Background information
- Also known as: Bandcrew Smoove;
- Born: Jaelin Deanta Parker December 3, 1996 (age 29)
- Origin: Detroit, Michigan
- Genres: Hip hop;
- Occupations: Rapper; singer;
- Instrument: Vocals

= Baby Smoove =

American rapper (born 1996)

Jaelin Deanta Parker (born December 3, 1996), known professionally as Baby Smoove, is an American rapper and singer from Detroit, Michigan. He is noted by Ben Dandridge-Lemco of The Fader for his "slick one-liners and clever storytelling delivered in a subdued, almost disinterested, flow."

== Early life ==
Jaelin Parker was born December 3, 1996, and raised on the east side of Detroit, Michigan. He recalls growing up in a poorer neighborhood of Detroit and wishing to be suburban. He also recalls skipping school and not socializing a lot when younger. He graduated from High School in 2014.

== Career ==
Smoove recalls recording in a studio for the first time at age 15. In 2018, he created a CD mixtape titled Why so Serious which he recalls not gaining attention. In 2019, he released his single "CardoGotWings" on streaming platform SoundCloud which garnered attention from online music publication Pitchfork who selected the song as "The must-hear rap song of the day". In July 2020, Smoove released his project I'm Still Perfect. His project is noted by Jordan Darville of The Fader as being stylistically similar to American rapper Drakeo the Ruler. In December 2020, he released his mixtape Hardwood Classic with production from Detroit record producer Enrgy. In April 2021, he appeared on American rapper Lil Yachty's album Michigan Boy Boat on the track "Don't Even Bother" alongside rapper Veeze. In August 2022, he released his single "Embarrassing" alongside an accompanying music video.
==========
> **Exercise 1**
According to the Baby Smoove article, why does Ben Dandridge-Lemco of The Fader single out Baby Smoove? Answer in one to three sentences.
> **Exercise 2**
Continue the Baby Smoove article from its last sentence.
The records have no connection to the Baby Smoove article.

> **Records provided**
==========
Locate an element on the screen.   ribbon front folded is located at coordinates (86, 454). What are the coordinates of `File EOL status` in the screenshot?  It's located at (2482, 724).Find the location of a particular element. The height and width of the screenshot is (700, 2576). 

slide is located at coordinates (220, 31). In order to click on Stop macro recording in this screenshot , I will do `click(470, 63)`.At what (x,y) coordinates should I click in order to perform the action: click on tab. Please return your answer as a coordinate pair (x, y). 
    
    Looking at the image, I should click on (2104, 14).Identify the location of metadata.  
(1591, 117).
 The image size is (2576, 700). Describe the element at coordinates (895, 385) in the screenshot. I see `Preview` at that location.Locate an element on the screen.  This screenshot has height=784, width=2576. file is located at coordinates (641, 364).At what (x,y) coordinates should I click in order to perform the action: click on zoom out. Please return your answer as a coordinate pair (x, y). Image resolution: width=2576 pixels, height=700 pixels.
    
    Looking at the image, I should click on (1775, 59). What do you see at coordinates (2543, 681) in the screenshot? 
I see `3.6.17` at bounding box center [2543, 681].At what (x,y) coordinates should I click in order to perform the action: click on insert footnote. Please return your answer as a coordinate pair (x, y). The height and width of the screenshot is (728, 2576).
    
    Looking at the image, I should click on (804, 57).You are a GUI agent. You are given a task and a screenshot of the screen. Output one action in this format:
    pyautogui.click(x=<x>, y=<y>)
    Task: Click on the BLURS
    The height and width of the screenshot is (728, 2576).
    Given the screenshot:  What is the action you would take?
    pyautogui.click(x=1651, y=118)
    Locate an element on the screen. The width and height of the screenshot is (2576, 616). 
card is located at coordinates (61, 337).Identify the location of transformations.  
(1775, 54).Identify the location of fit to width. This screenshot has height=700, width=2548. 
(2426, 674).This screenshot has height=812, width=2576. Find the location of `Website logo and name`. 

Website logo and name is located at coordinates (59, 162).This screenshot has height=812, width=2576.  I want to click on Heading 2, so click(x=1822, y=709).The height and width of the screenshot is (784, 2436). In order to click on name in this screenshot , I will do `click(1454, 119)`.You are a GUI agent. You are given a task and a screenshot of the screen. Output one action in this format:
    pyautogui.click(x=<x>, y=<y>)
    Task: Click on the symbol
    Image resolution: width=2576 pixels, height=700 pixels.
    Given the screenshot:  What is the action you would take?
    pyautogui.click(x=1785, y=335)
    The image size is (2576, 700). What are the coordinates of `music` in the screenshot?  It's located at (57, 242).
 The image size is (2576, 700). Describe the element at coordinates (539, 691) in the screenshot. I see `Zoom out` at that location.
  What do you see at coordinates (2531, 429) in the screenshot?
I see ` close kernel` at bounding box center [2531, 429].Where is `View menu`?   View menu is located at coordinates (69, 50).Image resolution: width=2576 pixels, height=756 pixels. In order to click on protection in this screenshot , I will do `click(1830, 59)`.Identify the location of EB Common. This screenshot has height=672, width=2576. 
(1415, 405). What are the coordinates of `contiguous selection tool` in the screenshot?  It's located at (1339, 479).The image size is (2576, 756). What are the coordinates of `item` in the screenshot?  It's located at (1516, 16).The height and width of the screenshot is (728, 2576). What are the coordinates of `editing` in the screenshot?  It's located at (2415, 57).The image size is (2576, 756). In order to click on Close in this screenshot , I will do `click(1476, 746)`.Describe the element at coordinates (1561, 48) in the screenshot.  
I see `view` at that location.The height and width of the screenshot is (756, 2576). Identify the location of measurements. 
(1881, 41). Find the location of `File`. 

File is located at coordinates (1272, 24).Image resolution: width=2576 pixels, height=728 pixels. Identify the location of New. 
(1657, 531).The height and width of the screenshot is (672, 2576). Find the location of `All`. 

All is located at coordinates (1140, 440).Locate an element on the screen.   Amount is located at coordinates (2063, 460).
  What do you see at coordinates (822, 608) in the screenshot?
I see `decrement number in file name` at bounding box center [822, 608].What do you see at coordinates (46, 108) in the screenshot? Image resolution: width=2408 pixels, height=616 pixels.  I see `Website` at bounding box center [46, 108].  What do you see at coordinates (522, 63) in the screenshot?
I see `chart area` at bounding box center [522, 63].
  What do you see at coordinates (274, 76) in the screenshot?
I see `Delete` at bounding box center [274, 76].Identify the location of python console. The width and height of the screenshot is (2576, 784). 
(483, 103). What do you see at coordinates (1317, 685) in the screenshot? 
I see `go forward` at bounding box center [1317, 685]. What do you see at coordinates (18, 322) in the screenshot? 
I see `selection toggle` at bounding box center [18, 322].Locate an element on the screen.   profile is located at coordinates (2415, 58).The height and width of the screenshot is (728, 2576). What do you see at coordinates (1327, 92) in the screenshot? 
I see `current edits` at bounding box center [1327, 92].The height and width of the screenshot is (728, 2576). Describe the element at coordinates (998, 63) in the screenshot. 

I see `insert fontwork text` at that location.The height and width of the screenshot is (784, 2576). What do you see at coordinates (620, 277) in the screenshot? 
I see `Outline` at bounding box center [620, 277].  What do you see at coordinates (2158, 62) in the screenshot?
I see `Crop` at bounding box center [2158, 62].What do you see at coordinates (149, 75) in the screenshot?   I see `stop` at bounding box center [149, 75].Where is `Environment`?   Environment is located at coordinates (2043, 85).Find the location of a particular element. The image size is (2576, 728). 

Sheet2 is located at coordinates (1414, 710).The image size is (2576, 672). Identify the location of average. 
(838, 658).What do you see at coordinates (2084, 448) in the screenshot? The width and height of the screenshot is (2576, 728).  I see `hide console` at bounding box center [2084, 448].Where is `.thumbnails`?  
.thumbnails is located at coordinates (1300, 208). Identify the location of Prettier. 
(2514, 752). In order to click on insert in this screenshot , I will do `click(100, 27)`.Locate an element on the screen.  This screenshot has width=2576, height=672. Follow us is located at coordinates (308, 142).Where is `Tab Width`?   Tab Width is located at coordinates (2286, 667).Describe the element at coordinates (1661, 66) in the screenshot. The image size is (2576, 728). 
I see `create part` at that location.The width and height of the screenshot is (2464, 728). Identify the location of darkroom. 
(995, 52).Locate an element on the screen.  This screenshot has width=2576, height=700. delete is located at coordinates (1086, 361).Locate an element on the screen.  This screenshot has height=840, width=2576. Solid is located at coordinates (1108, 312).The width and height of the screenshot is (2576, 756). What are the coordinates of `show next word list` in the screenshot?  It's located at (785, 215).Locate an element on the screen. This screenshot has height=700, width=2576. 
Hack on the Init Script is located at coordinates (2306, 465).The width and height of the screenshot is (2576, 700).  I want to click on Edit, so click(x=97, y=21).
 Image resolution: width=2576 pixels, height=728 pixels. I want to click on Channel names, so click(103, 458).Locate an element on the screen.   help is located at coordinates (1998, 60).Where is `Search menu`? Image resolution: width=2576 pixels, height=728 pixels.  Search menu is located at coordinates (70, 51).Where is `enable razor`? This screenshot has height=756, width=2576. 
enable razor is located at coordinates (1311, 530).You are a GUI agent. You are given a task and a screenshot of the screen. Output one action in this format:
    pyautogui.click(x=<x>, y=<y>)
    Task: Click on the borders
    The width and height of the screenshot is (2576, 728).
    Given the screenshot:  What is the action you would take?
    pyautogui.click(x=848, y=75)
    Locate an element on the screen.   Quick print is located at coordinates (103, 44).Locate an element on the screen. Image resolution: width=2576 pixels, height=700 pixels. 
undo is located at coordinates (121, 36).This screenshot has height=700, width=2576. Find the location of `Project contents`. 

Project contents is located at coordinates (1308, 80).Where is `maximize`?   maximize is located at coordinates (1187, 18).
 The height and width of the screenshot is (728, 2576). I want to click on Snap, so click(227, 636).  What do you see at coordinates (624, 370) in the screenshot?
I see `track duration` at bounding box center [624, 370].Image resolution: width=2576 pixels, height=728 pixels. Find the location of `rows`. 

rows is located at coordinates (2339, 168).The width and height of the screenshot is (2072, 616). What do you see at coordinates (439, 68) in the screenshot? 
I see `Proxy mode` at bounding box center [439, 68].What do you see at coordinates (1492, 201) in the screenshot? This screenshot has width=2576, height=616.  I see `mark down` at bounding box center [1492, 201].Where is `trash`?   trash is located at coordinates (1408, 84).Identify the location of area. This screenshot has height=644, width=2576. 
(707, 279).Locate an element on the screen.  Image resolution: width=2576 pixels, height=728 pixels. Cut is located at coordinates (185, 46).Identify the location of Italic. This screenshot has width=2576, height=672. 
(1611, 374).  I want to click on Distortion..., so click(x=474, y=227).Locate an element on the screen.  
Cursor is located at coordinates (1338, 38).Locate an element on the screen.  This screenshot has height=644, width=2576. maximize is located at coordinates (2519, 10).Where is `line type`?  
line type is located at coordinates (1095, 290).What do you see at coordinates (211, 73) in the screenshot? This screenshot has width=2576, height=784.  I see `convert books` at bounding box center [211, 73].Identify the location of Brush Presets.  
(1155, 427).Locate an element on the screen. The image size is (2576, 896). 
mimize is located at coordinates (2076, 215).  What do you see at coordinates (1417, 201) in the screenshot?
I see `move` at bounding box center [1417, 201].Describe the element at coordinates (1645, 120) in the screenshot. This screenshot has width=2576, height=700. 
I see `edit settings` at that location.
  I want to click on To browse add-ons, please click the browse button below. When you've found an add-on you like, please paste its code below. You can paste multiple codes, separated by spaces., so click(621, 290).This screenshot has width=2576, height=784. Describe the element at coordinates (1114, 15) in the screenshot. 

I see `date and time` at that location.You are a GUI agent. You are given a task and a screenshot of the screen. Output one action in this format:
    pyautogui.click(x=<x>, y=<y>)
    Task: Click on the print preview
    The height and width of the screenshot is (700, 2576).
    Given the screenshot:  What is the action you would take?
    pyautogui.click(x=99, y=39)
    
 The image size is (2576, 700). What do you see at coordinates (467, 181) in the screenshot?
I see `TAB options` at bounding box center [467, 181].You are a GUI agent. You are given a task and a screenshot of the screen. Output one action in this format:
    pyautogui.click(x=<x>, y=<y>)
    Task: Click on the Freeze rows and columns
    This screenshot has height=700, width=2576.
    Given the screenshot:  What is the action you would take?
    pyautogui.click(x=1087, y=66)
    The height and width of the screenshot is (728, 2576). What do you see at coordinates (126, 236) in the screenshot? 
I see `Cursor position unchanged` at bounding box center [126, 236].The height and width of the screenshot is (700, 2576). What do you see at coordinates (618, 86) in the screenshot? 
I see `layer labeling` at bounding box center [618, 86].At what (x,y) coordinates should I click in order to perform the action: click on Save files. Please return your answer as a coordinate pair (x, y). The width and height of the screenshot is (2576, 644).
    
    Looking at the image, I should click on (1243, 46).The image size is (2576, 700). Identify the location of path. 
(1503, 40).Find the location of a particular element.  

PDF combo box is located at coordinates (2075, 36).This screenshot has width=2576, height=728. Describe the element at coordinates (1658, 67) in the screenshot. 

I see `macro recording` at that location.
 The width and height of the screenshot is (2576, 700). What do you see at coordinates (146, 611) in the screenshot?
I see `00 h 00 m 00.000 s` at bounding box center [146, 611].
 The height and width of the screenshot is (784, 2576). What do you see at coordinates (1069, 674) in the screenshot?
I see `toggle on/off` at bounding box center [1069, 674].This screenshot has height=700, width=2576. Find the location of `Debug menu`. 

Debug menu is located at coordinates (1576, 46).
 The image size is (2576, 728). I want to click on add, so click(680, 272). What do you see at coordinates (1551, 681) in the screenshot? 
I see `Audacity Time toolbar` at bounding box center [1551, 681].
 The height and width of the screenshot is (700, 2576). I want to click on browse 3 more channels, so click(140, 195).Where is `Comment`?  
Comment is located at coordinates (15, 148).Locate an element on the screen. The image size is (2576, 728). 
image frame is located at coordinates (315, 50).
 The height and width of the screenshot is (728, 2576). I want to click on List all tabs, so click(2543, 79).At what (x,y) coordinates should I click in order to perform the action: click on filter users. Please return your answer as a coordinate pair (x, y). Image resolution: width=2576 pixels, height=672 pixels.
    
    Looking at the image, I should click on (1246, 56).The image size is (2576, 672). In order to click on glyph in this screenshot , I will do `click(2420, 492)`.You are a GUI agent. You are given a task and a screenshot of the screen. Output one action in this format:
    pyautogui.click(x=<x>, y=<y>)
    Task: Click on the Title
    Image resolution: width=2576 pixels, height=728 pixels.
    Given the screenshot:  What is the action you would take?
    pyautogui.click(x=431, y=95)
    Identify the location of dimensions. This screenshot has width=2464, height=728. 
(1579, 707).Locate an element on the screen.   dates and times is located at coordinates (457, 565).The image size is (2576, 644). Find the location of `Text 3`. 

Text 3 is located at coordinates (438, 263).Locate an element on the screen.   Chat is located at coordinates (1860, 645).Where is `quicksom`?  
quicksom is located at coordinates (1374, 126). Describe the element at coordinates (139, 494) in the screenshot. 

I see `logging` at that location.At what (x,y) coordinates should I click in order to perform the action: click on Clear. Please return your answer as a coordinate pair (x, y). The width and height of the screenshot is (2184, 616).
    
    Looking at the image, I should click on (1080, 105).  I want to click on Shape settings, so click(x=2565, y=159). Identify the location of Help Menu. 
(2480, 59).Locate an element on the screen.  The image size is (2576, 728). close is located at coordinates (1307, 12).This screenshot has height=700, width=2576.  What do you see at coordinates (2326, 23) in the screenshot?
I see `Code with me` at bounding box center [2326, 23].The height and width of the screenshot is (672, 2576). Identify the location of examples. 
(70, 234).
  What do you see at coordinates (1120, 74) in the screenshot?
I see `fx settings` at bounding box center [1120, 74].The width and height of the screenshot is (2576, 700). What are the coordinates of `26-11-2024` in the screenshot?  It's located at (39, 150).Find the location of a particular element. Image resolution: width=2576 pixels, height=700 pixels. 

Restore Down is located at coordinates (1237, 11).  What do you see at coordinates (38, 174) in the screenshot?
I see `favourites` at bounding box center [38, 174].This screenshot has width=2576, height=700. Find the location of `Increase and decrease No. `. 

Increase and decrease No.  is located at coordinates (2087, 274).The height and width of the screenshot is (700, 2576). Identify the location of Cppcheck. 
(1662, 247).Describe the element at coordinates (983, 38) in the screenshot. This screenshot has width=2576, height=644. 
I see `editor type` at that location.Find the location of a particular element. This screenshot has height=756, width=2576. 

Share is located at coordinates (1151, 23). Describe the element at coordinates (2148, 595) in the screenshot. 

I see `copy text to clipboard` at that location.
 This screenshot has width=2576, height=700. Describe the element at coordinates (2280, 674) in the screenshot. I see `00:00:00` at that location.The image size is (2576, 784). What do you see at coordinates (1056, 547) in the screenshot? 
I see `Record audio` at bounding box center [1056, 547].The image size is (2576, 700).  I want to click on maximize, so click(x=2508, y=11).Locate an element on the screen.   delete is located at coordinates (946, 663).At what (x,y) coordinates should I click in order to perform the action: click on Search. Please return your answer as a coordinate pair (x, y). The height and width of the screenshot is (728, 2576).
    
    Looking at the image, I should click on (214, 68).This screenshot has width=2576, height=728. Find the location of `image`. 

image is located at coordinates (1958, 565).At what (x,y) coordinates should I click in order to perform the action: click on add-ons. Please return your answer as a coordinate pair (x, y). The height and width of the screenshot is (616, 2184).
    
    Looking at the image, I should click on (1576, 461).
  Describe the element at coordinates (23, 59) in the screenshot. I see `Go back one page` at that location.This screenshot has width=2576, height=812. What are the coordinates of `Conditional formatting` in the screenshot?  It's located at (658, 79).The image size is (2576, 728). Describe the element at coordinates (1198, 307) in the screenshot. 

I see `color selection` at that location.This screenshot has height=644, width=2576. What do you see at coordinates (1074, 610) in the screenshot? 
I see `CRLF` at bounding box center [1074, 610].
==========
> **Task output 1**
Dandridge-Lemco notes him for his "slick one-liners and clever storytelling delivered in a subdued, almost disinterested, flow."

> **Task output 2**
==Personal life==
===Legal issues===
On Wednesday, December 10, 2025, Baby Smoove was arrested in Miami following a traffic stop. According to police records, officers reported detecting the odor of marijuana and observing a firearm inside the vehicle. A subsequent search allegedly uncovered a handgun with ammunition, controlled substances, including suspected marijuana and prescription drugs, and a large amount of cash. Smoove was charged with multiple felony counts related to drug possession with intent to sell and carrying a concealed firearm. He was released shortly afterward after posting bond.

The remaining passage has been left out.